**TASK GOAL**
Without any pictures, retype exactly the lines from the one with "Screen dimensions: 747x560" through the final line of the records.

(Collected data entries)
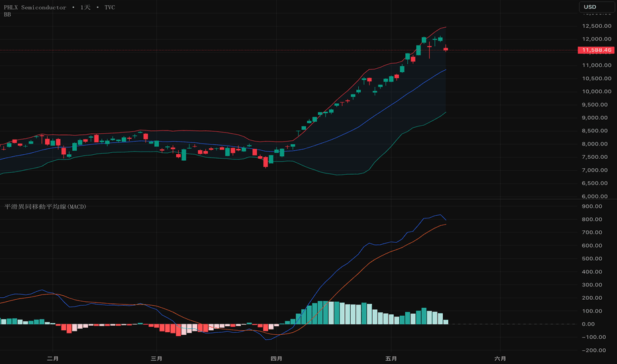Click the 六月 label on time axis
This screenshot has width=617, height=364.
500,359
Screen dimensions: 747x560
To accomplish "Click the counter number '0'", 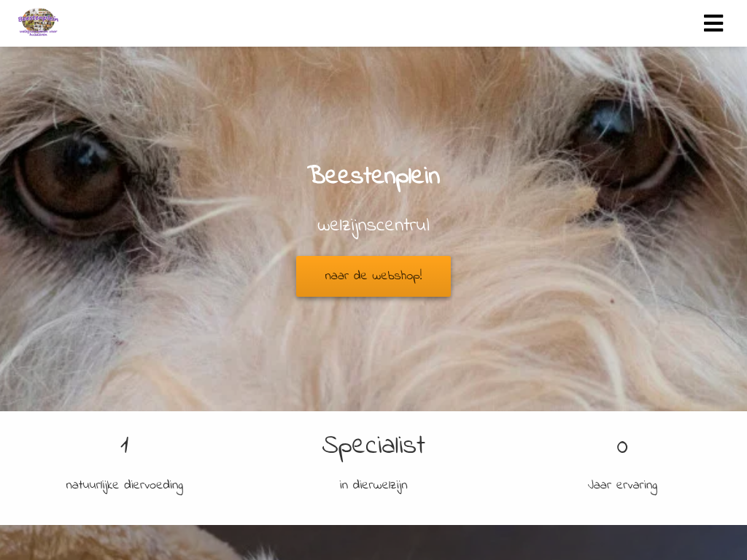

**SOLVED PROBLEM**
Screen dimensions: 747x560
To accomplish "Click the counter number '0'", 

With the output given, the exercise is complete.